Thursday, April 26, 2012

Connecting to a Windows Shared folder from Linux

Even though I have been using Windows and Linux separately for quite some time now, I only very recently had the need to access a shared folder on a Windows machine from a Linux box using a command line. I came across loads of information and tools which are available for accessing shares among Linux and Windows.

And even though there might have been some helpful page which has it all listed out - I had to go through a little bit of trouble finding what I had to know and do to make it work, so I am listing them down for future reference and/or helping out if someone finds themselves in a similar position.

Since I had to access the shared folder using command line (being used in a tool which I am using telnet to servers and running command from the telnet prompt to access certain files from Windows/Linux machines) most of the easiest ways e.g. using Filezilla, FTP amongst others were out, so to compile the information I found helpful:

1. I have to mount shared windows folders on the linux machine to be able to access those shared files

2. To be able to mount folders, the Linux machine needs Samba running (there are many helpful sites which help in setting up Samba) and to quickly check if it is running or not, type : ps -ef | grep smb (there is actually no space between 'ef', '|' and 'grep' - only for formatting purposes).

If results with smbd -D show up, it means Samba is already installed and working (which was in my case)

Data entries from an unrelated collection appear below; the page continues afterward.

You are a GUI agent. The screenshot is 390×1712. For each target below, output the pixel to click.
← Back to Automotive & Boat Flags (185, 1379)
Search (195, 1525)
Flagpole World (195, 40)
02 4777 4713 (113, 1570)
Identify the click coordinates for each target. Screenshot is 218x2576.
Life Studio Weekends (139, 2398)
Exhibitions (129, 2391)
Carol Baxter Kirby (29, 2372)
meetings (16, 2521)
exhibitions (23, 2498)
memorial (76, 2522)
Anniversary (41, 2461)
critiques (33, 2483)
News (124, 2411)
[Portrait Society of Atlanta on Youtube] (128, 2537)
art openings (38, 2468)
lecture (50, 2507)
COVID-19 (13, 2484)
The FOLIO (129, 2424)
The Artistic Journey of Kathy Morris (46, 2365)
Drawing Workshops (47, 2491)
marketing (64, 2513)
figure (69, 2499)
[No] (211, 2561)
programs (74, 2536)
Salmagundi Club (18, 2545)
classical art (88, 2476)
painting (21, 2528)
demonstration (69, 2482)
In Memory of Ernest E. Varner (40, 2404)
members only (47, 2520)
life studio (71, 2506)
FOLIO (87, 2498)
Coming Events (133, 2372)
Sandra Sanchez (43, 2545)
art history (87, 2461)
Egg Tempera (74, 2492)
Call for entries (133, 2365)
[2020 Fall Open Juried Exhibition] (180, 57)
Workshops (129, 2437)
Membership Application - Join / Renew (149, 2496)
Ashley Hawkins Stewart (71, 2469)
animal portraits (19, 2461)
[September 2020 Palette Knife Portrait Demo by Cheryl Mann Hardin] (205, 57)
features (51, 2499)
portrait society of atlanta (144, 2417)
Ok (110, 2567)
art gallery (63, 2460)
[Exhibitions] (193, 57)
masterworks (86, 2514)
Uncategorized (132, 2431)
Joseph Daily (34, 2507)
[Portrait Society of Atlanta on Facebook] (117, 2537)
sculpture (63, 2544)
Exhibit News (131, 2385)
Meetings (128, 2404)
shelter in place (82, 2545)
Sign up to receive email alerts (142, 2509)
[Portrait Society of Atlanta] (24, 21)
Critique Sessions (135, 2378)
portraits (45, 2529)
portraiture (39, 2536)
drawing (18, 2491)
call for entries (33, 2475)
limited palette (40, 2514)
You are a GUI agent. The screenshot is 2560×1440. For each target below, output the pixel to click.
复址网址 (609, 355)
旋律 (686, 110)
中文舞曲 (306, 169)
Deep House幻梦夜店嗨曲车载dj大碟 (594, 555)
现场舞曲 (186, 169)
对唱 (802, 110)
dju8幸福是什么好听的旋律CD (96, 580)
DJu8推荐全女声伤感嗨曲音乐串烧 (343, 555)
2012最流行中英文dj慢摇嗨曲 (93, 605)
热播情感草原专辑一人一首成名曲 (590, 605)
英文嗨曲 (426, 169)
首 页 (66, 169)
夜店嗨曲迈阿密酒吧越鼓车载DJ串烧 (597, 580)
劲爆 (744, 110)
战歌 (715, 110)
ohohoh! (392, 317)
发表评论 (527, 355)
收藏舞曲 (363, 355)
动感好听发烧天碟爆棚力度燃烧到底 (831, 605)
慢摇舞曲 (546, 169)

another way to check it is going through the UI looking for "Connect to Server.." and actually trying to connect to the share - but only for confirmation since this method was out of bounds for me.

3. Create a folder where the shared folder will be mapped to in /mnt - at the end of the process all the shared folder contents show up in this folder.

4. Many helpful forums suggested using something like:

sudo mount -t nsf -o username=xxx,password=xxx //<IP/hostname>/<shared folder> /mnt/<mapped folder>

or without the '-t nsf' which is for the network shared file type, but unfortunately they didn't work, but

sudo mount -t cifs //<IP address/hostname>/<Shared folder name> /mnt/<created folder for mapping> -o username=xxx,password=xxx

worked for me (the share was on a Windows Server 2008 R2 machine)

Incase Windows to Windows shared map has to be created the best way I found to be was to use:

net use <free drive Letter>: \\<IP/hostname>\<shared folder> /user:<username> <password>

Clean up also should be performed, using umount and /delete with net use for the Linux and Windows respectively created mapped shared locations.